Devil's Advocate (El Abogado del Diablo)

Kevin Lomax (Keanu Reeves) es un abogado en una pequeña localidad de Florida, y quien es famoso porque nunca ha perdido un caso. Es algo de lo que él se siente orgulloso. Después de un difícil caso, es contactado en un bar por el representante de una poderosa firma de abogados de Nueva York, quien lo invita a catapultar su éxito. A través de él Kevin conoce al director de ese imperio jurídico, llamado John Milton (Al Pacino). Milton le ofrece riqueza, fama y éxito si se une a ellos y Kevin no duda en mudarse con su esposa a esa nueva vida de lujo y glamour. Sin embargo, tan pronto se integra a la Firma, sucesos desconcertantes ocurren en torno a su vida; algo en lo que siempre está involucrado Milton.

Erin Brockovich

Basada en un caso de la vida real, Erin Brockovich (interpretada por Julia Roberts), narra la historia de una madre divorciada y sin trabajo, que por azares del destino termina auxiliando a un abogado en su despacho. Estando ahí, Brockovich conoce el caso de una familia que tuvo gastos médicos que fueron pagados por la empresa Pacific Gas and Electric Company (PG&E). Al poco tiempo se da cuenta que el caso se relaciona con agua contaminada, y a partir de ahí, Erin se convierte en una activista ambiental que termina por encabezar una famosa acción judicial en contra de dicha compañía.

JFK

Esta estupenda película narra el caso judicial del magnicidio del presidente estadounidense John F. Kennedy, en 1963. El protagonista es el Fiscal de Distrito de Nueva Orleans, Jim Garrison (Kevin Costner), quien se dedica a investigar el caso y emprende uno de los más famosos juicios en la historia de ese país, en el que el Fiscal busca demostrar que el asesinato fue producto de un complot bien planeado, con el objeto de privar de la vida al presidente de Estados Unidos.

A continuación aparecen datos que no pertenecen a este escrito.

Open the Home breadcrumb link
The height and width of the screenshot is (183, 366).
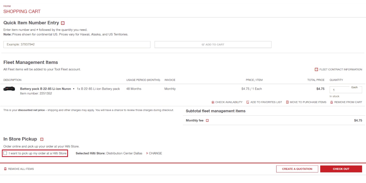pyautogui.click(x=7, y=6)

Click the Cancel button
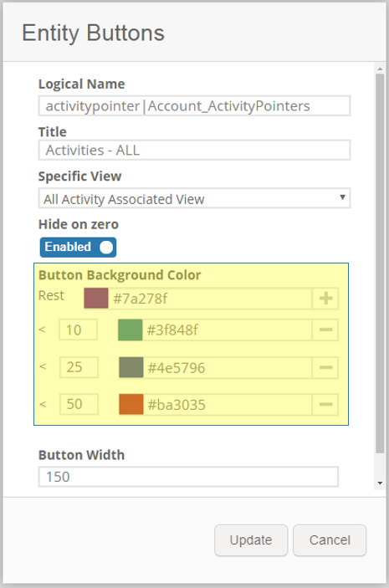pyautogui.click(x=330, y=540)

In the Name of the Father (En el Nombre del Padre)

En 1974, una bomba terrorista cobró la vida de gente inocente en un bar en Londres. El día de los hechos, el joven norirlandés Gerry Conlon, se encontraba en esa ciudad. Precisamente sus padres lo habían enviado ahí a casa de una tía, para alejarlo de los graves problemas de violencia política y religiosa que por entonces sufría Irlanda del Norte, que buscaba independizarse del dominio británico. El hecho fortuito de la presencia de Gerry en Londres, así como su relación con personas a las que acababa de conocer, hizo que fuera acusado junto con su familia y amigos de ser responsables del acto terrorista, y encarcelado junto con su familia y amigos, que vivían en Belfast, dando pie a uno de los juicios más famosos que existen en torno al famoso conflicto. La película contó con el apoyo y la música de U2, cuyos miembros, siendo jóvenes atestiguaron el problema de Irlanda del Norte, lo que los llevó a componer la famosa canción Sunday Bloody Sunday, sobre los acontecimientos del Domingo Sangriento, el 30 de enero de 1972, el cual acaba de cumplir 50 años.